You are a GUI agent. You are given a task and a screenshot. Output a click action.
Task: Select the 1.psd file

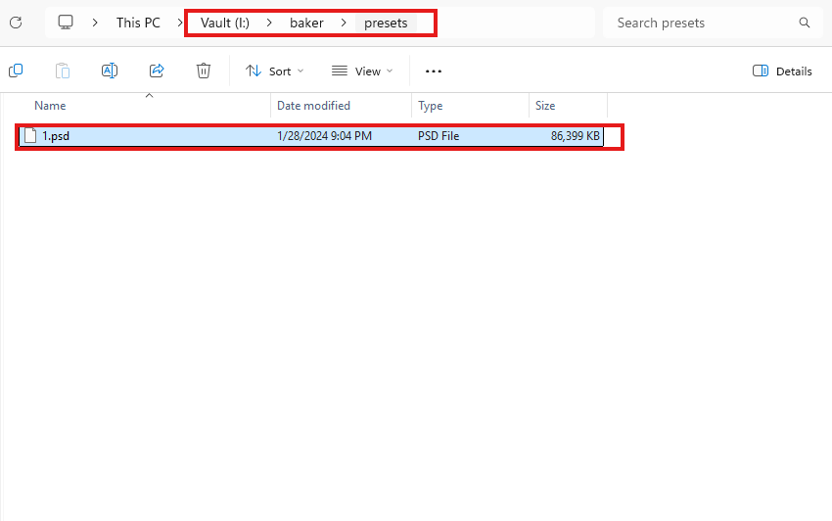click(56, 136)
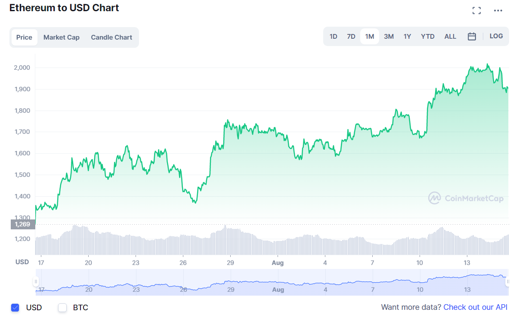
Task: Switch to the Market Cap view
Action: [x=62, y=37]
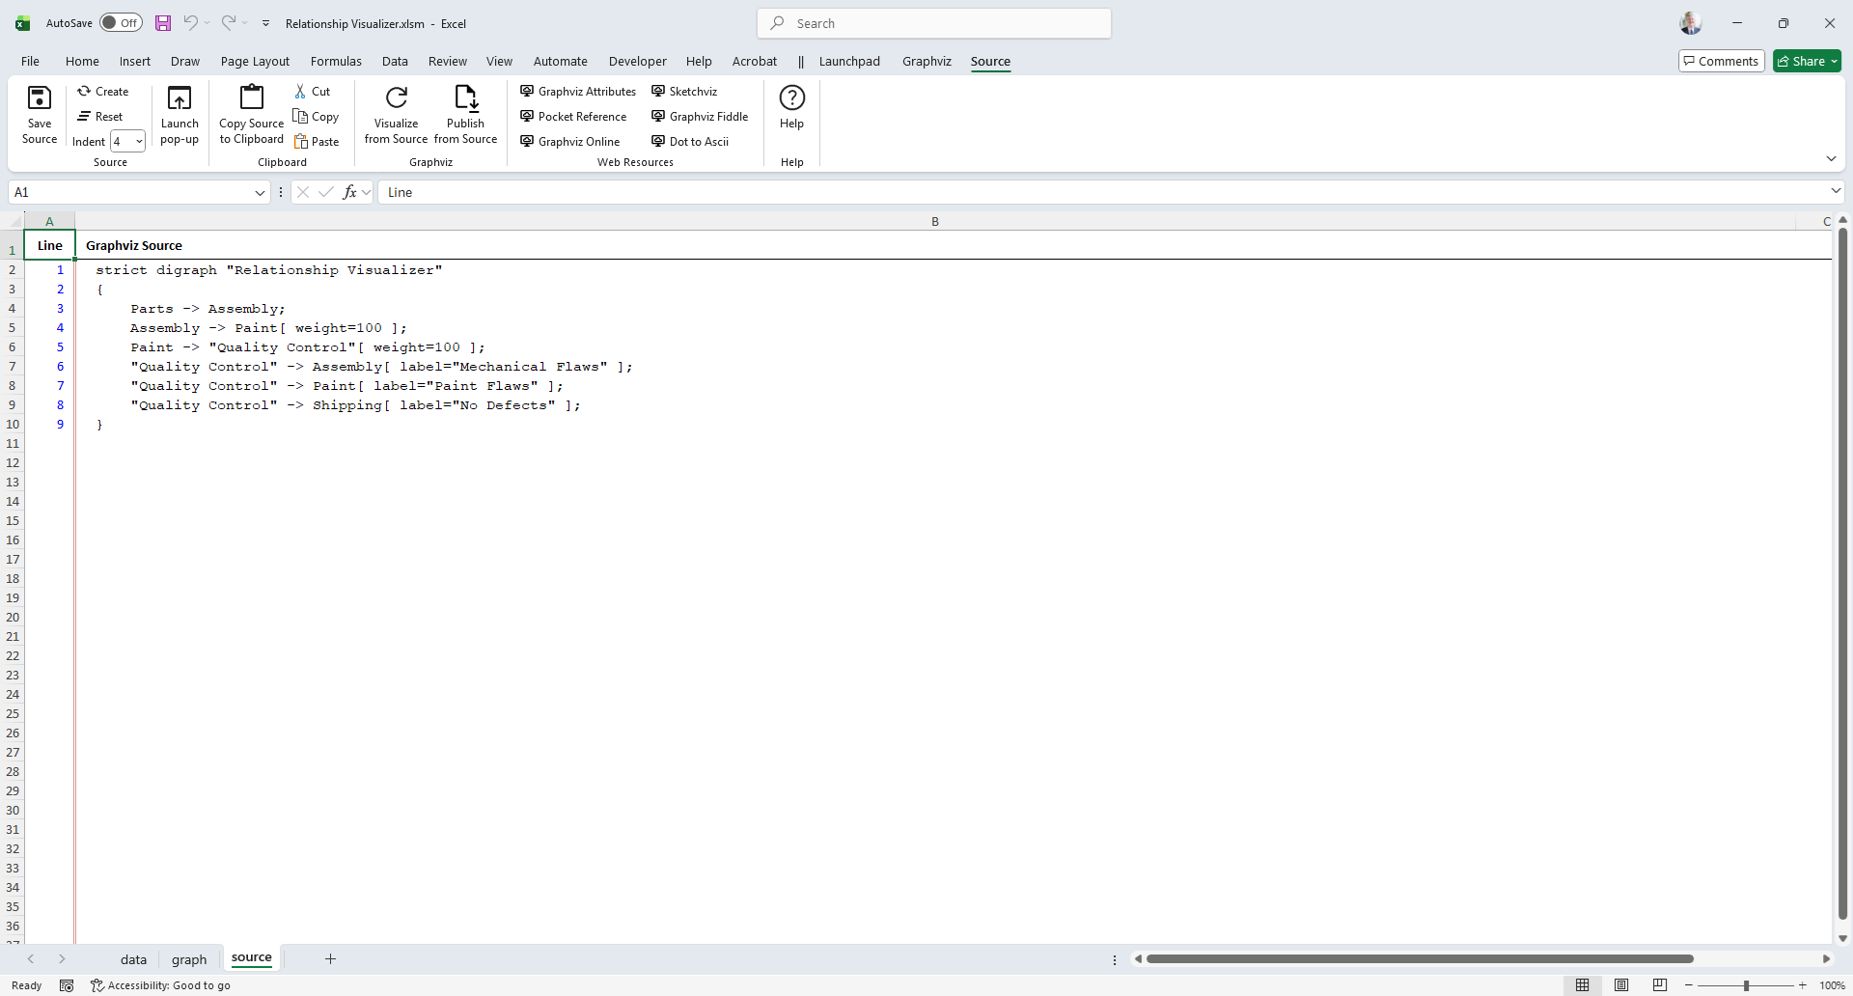
Task: Click the Save Source icon
Action: point(40,98)
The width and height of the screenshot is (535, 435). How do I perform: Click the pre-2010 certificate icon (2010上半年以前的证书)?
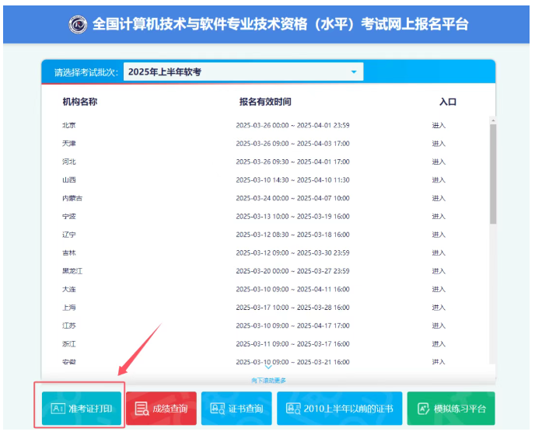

- _Exercise brief_
Leave out the pictures and repeat the remaining data exactly.

- _Reply to the task_
You are a GUI agent. You are given a task and a screenshot. Output a click action.
Task: Select the 1.psd file

click(56, 136)
Task: Switch to the Market Cap view
Action: [x=62, y=37]
Task: Click the Save Source icon
Action: point(40,98)
The width and height of the screenshot is (535, 435). How do I perform: Click the pre-2010 certificate icon (2010上半年以前的证书)?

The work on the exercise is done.